What this task involves: Go through the data below and gather each line containing "height".

-- Data for processing follows --

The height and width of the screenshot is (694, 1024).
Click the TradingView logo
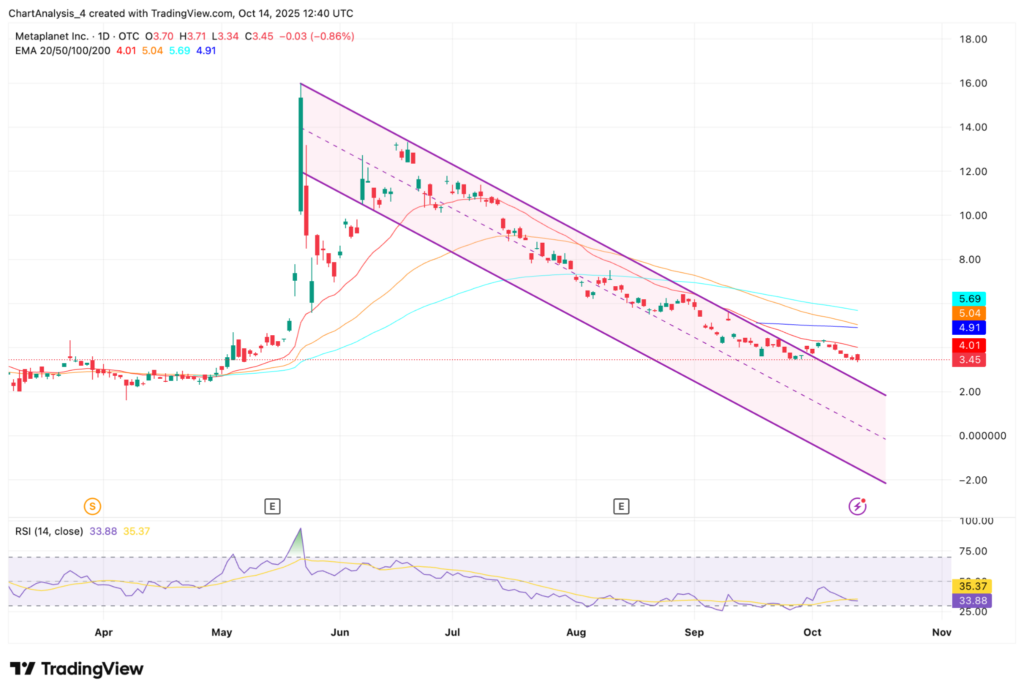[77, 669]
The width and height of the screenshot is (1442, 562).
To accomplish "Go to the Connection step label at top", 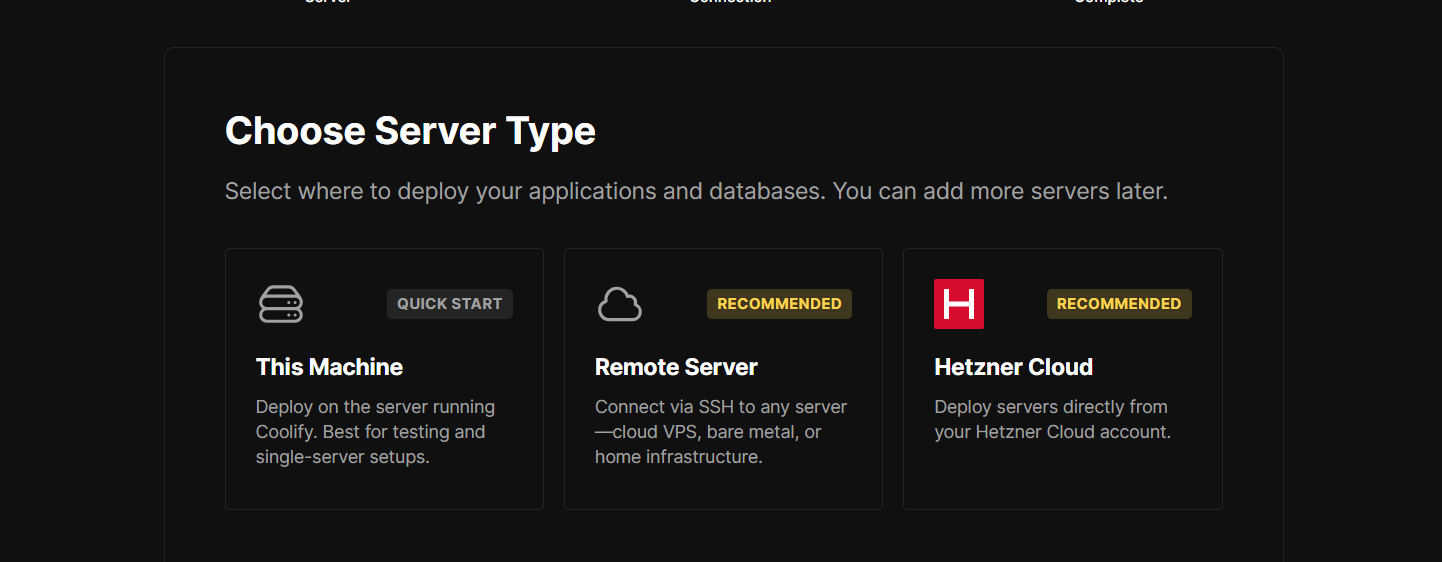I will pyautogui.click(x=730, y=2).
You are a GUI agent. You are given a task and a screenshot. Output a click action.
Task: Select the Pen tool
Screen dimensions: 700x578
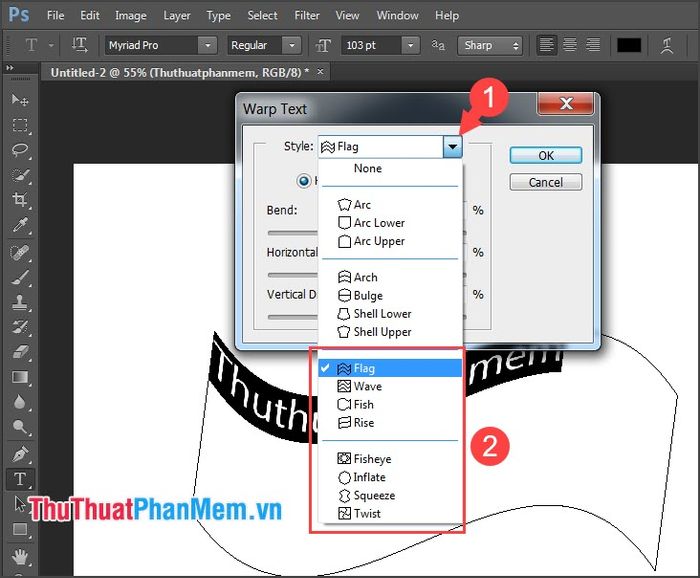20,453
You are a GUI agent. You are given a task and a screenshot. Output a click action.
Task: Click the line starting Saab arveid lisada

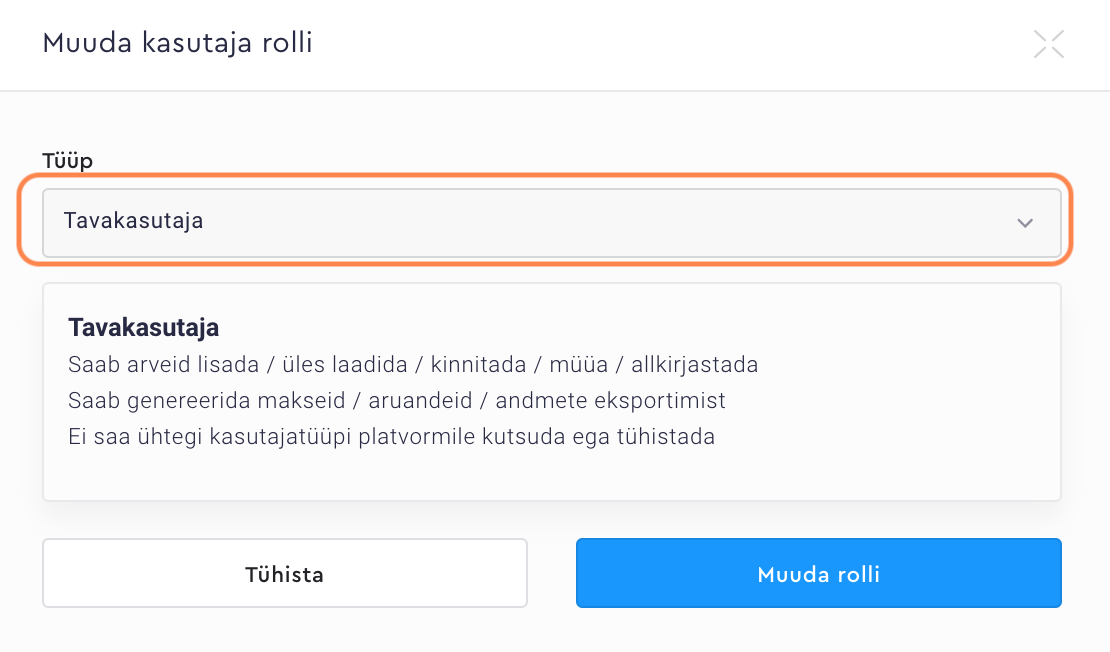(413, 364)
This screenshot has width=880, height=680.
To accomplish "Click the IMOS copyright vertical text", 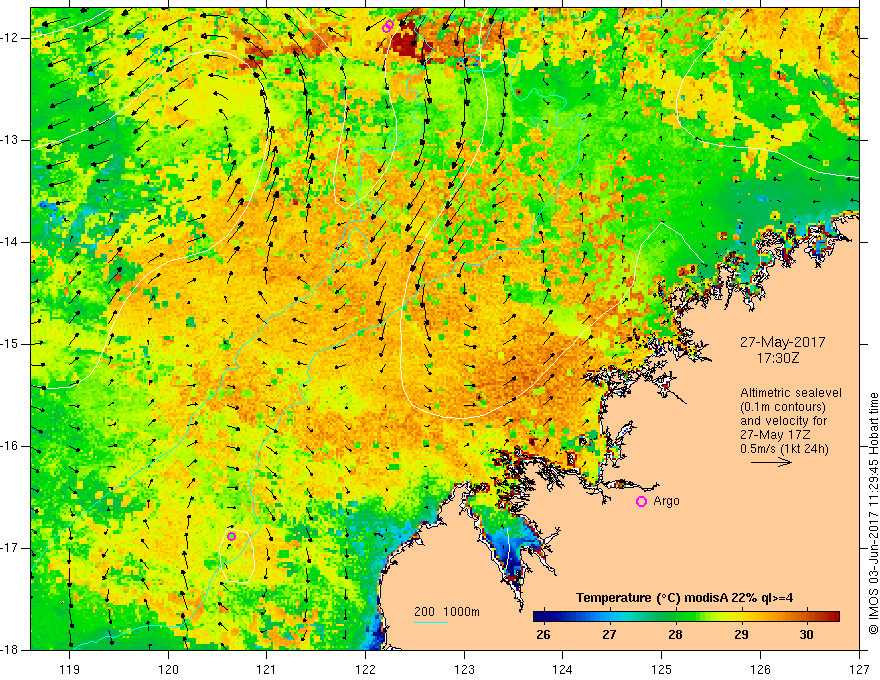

-- Data for processing concluded --

Answer space:
The height and width of the screenshot is (694, 1024).
The width and height of the screenshot is (1442, 562).
This screenshot has width=880, height=680.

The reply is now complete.